Egregio Direttore, il primo incontro chiarificatore fra i vertici della Fondazione culturale gallaratese, l’assessore Fassa e i rappresentanti delle associazioni cittadine è senz’altro servito per chiarire alcuni dubbi.

Ora sappiamo che la Fondazione non si occuperà della Biblioteca Civica né della Galleria d’Arte e curerà prioritariamente la gestione dei due teatri comunali. Un impegno comunque notevole considerando la necessità di un contributo da parte del municipio di circa 500.000 euro, un miliardo di lire all’anno comprese le spese di gestione degli immobili, per l’utilizzo di queste due strutture.

Il giudizio sulla compatibilità di questa spesa con le diverse esigenze della città di Gallarate spetta alle forze politiche. Anche in considerazione del gravoso impegno economico noi pensiamo che convenga, in ogni caso, che la Fondazione si concentri sul difficile compito della gestione dei due teatri comunali restituendo alla responsabilità dell’Assessore il coordinamento e l’organizzazione di tutte le iniziative non connesse all’utilizzo di queste due strutture.

La possibile conflittualità fra i quattro diversi teatri cittadini può essere risolta, secondo i tecnici della Fondazione, facendo convergere sulla nostra città un vasto pubblico regionale. Questo compito è però oggi reso molto più arduo dalla mancanza di una grande sala (quale avrebbe potuto essere quella del Teatro Condominio con una diversa ristrutturazione) in grado di attirare i grandi spettacoli ammortizzandone i costi con la vendita di un adeguato numero di biglietti. E’ quindi fondato il timore di una reciproca sottrazione di spettatori fra i diversi teatri gallaratesi, oggi costretti a programmazioni del medesimo livello.

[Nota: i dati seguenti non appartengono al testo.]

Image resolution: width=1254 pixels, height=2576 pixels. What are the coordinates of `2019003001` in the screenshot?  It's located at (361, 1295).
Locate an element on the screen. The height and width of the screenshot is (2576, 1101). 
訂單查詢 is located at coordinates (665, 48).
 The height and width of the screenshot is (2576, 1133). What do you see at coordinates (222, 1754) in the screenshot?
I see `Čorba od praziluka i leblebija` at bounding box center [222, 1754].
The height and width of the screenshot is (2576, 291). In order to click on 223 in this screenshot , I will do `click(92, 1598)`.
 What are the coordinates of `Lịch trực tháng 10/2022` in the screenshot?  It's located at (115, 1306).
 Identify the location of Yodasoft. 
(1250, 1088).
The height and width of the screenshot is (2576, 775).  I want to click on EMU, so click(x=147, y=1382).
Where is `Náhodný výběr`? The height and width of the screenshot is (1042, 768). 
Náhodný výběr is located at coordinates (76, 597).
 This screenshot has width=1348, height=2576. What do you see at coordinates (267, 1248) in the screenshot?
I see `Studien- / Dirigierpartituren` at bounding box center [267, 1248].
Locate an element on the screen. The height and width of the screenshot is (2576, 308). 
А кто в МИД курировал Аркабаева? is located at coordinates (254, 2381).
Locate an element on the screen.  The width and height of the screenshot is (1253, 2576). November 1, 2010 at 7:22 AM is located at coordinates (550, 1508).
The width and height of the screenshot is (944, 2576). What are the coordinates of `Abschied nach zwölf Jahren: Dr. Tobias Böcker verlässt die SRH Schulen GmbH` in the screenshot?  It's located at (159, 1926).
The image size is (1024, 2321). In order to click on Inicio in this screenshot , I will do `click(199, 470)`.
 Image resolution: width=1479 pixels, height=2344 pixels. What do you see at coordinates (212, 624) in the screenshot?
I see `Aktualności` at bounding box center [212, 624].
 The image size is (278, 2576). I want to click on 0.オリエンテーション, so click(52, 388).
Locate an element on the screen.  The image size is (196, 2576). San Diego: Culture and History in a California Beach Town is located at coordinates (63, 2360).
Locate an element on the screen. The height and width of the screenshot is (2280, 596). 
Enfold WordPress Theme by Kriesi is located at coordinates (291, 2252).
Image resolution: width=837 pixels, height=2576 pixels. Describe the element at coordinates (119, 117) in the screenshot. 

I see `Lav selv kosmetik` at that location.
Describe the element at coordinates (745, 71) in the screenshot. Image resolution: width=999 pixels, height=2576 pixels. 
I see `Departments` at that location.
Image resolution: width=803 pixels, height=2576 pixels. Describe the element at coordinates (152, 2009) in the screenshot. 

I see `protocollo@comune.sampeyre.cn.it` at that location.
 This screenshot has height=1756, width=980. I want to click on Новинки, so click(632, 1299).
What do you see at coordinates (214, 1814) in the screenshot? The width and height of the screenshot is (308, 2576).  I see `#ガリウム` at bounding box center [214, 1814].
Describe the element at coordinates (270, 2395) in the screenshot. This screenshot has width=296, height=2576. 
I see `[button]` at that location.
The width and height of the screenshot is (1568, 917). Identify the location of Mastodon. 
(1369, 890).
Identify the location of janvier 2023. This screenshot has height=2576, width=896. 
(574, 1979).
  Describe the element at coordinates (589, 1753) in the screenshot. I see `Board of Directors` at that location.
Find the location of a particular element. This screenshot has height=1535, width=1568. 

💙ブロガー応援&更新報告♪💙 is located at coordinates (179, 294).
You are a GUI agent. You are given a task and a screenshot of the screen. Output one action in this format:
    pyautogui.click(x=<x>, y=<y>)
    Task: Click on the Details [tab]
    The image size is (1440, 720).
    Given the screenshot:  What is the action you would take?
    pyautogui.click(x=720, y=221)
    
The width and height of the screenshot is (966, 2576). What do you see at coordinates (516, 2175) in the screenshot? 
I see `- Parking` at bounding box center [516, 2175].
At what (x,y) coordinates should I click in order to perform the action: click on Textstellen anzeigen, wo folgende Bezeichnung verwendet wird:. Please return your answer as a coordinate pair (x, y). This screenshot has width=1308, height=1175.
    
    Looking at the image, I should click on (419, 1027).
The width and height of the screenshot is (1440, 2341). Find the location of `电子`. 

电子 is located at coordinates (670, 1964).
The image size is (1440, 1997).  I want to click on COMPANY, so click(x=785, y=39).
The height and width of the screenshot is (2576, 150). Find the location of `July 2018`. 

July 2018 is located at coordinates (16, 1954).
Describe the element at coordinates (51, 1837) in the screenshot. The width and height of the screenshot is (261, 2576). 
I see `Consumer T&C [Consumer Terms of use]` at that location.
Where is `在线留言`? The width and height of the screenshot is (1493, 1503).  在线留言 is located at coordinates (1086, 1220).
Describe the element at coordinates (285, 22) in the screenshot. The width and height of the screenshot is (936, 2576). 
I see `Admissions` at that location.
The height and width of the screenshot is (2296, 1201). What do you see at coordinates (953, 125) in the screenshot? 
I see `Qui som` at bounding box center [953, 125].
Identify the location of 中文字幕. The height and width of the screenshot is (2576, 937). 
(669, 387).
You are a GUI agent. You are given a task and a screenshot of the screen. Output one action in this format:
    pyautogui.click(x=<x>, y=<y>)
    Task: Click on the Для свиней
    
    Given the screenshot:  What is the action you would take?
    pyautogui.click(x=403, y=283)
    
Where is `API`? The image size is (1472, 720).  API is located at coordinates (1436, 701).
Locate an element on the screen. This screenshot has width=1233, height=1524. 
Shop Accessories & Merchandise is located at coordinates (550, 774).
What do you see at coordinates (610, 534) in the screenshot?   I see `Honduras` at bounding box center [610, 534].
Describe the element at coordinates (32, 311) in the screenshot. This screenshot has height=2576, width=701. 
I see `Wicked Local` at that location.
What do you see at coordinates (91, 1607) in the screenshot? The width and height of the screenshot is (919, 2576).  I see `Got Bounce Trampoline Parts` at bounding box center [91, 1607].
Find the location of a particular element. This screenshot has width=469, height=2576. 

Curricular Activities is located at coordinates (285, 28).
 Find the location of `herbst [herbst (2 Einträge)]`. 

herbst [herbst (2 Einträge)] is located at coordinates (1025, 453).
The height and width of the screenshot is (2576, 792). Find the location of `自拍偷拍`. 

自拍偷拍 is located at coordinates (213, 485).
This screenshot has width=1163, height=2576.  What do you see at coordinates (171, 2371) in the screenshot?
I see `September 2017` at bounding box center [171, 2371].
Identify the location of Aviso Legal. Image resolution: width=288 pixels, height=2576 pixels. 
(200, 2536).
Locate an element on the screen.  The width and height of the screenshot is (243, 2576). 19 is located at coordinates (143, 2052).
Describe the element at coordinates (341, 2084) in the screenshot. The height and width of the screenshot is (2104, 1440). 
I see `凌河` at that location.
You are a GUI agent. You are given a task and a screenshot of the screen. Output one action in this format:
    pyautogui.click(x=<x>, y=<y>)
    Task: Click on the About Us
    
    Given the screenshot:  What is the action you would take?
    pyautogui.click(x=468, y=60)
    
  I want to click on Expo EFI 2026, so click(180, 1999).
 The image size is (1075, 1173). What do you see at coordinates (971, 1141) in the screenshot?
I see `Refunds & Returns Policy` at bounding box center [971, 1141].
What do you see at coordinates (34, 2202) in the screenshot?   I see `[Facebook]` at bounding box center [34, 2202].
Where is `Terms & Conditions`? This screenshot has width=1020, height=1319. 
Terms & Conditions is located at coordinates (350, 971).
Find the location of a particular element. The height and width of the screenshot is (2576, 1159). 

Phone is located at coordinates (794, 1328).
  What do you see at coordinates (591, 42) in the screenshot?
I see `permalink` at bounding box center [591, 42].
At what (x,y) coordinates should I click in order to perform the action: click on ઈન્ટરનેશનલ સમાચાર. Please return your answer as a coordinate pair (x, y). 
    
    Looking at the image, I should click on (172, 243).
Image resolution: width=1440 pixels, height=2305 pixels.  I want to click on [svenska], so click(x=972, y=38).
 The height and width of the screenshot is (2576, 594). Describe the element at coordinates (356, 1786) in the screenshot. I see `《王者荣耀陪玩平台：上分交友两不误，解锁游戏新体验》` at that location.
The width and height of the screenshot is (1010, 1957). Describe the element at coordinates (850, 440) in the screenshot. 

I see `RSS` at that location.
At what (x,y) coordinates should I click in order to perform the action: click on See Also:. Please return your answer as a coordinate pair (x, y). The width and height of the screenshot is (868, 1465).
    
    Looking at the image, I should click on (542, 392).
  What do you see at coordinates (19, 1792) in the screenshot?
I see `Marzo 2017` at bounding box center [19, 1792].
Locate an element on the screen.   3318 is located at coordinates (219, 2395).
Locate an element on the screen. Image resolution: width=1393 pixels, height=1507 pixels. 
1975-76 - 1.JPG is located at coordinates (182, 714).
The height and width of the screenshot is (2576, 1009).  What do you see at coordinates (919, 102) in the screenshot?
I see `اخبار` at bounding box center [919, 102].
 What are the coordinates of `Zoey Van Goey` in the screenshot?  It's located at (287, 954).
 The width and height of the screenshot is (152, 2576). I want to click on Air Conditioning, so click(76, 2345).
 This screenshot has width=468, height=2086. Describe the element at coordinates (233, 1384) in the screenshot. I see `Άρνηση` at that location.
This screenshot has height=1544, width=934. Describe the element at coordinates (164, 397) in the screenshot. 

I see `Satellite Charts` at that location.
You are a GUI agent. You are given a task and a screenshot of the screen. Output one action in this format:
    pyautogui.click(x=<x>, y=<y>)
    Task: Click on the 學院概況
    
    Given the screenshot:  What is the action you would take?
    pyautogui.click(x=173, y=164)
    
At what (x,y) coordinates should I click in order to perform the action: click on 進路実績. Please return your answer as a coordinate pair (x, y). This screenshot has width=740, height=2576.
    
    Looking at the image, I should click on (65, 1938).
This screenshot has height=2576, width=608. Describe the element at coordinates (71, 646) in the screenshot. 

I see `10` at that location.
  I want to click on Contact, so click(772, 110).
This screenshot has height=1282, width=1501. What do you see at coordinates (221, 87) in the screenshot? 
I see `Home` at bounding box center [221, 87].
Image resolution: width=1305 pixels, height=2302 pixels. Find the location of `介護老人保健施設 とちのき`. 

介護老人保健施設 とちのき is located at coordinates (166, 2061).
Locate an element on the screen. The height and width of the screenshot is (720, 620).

Le sole rappresentazioni della Fondazione mettono a disposizione a Gallarate, complessivamente, 40.000 posti a teatro che dovranno essere utilizzati da spettatori paganti. Non sarà facile trovarli. La soluzione in prospettiva, dopo l’ormai inevitabile stagione di verifica e con il rischio di deficit economici sia per il teatro pubblico che per quello privato, potrebbe forse essere quella di riversare nella struttura comunale l’esperienza e la capacità dello staff responsabile del Teatro delle Arti.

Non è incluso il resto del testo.